Kendrick, Kritik & Komplexität. Oder: Irgendwann ist halt auch mal Feierabend.

Kendrick

In Stephan Szillus‘ Rezension zum Earl-Sweatshirt-Album findet sich in einem Nebensatz etwas, was dem Einen oder Anderen angesichts des Chors intellektueller Kritikerstimmen zu Kendrick Lamars »To Pimp A Butterfly« vielleicht aus der Seele sprechen mag: »I Don’t Like Shit, I Don’t Go Outside« brauche keine konzentrierte Auseinandersetzung nach Feierabend (wie Kendricks Album), sondern nur einen halben Durchgang zwischen zwei Terminen auf MacBook-Lautsprechern, um einen vollends in seinen Bann zu ziehen.

Nun ist der Kollege alles andere als ein anspruchsloser Raphörer. Und dennoch wird hier ein Phänomen deutlich, das gerade bei Konjunkturphasen herausfordernder Rapmusik und dem Lob dafür auf allen Kanälen aus dem Blick geraten kann: Es ist keine Schande, einfache oder puristischer gebaute Rapmusik zu hören – dafür muss man sich eigentlich nicht rechtfertigen. »Gute« Musik ist nichts, was einem objektiven Werturteil unterliegt oder von der persönlichen Lebenspraxis zu trennen wäre. Diese Einsicht ist trivial – und doch lohnt es sich diesen Aspekt einmal näher zu betrachten. Zunächst: Die Rollen »Journalist« und »Hörer« bringen verschiedene Rollenansprüche mit sich. Zur Verdeutlichung überzeichne ich in der Folge mal ein wenig – wohlwissend, dass auch Hörer musikjournalistische Qualitäten haben und das Web 2.0 die Grenze zwischen Medien und Publikum erodieren lässt.

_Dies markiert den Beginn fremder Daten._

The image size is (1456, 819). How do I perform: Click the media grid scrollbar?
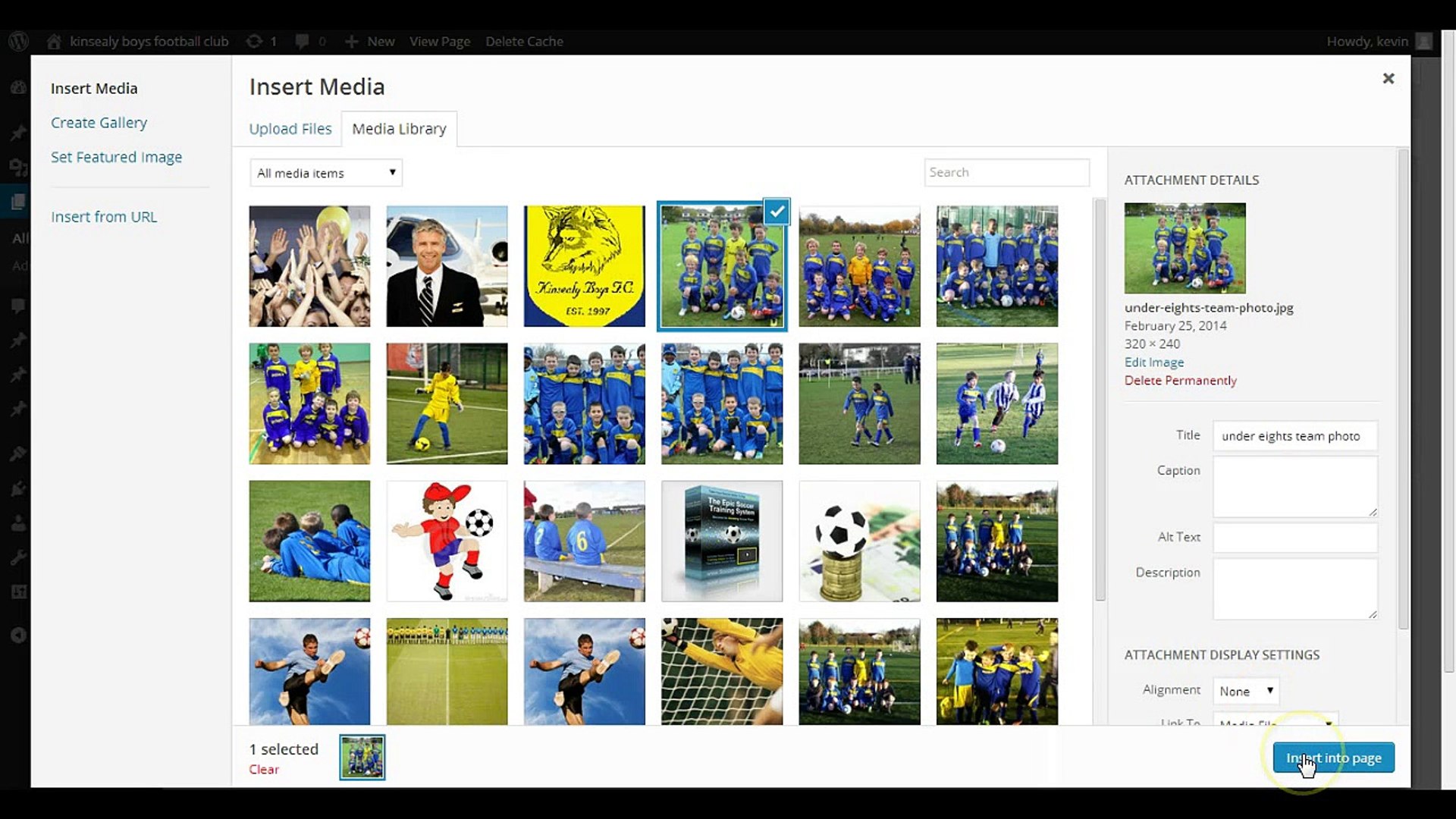(x=1100, y=400)
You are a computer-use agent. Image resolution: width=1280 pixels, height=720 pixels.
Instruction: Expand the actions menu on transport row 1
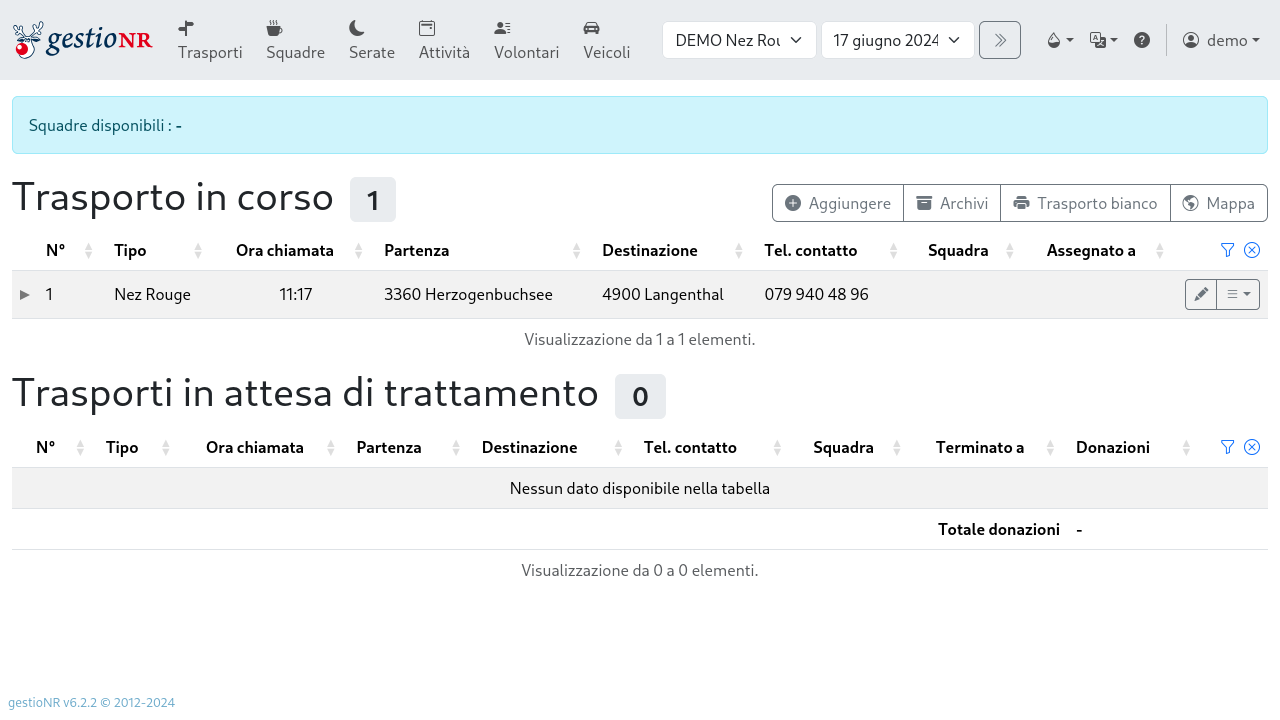pos(1238,294)
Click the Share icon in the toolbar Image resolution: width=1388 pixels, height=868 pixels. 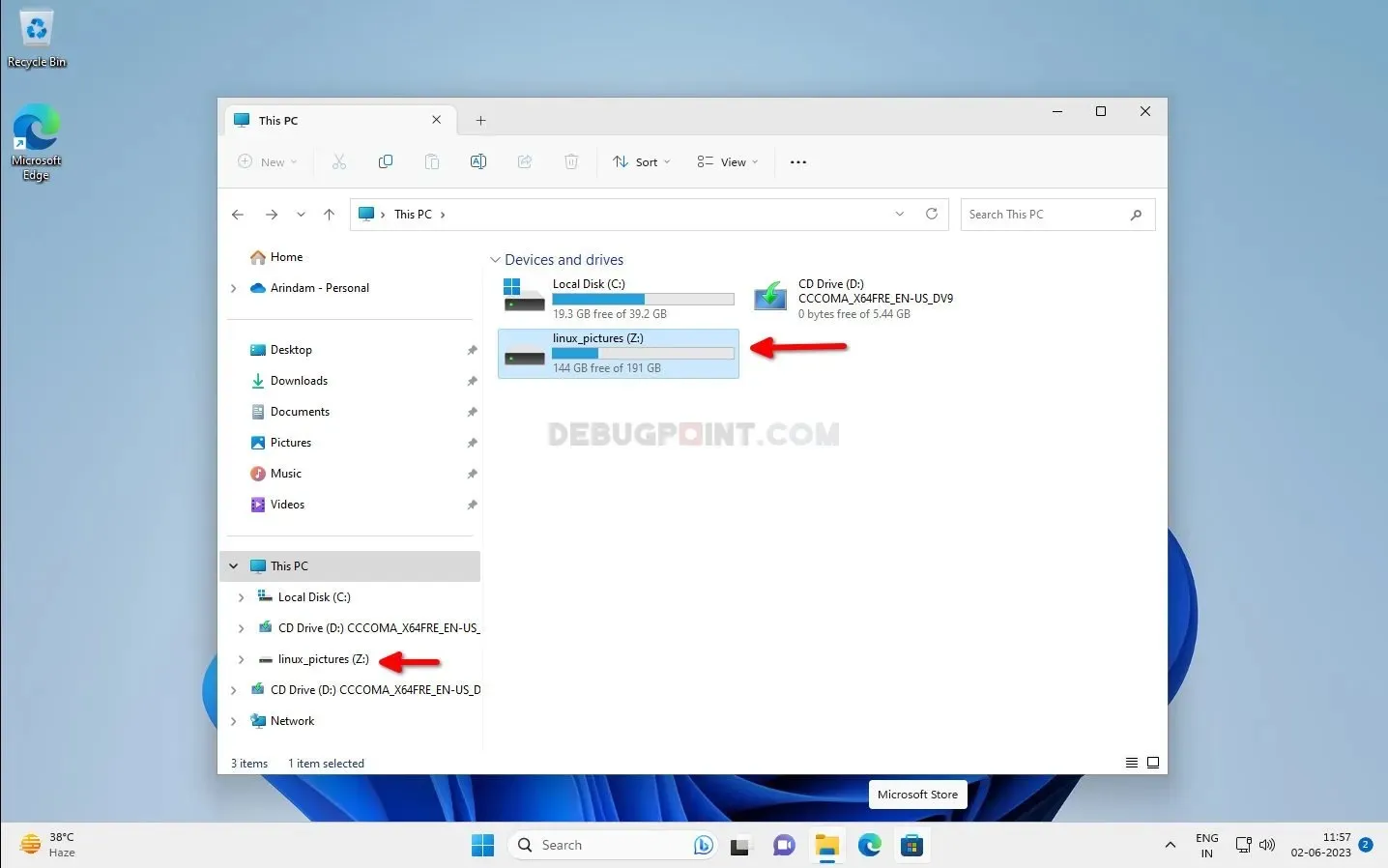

Im Falle von Publikum (Raphörer) und Medien (Szenemedien) haben wir es tendenziell mit einem komplementär ausdifferenzierten System zu tun, bei dem die Einen Inhalte bereitstellen und die Anderen Abnehmer dieser Inhalte sind. Die, die in institutionalisierten Zusammenhängen über Rap berichten, haben eine gewisse Deutungshoheit qua öffentlicher Präsenz: Eine Rezension in der »Juice« etwa ist wirkungsmächtiger als ein Tresen-Gespräch über ein bestimmtes Album.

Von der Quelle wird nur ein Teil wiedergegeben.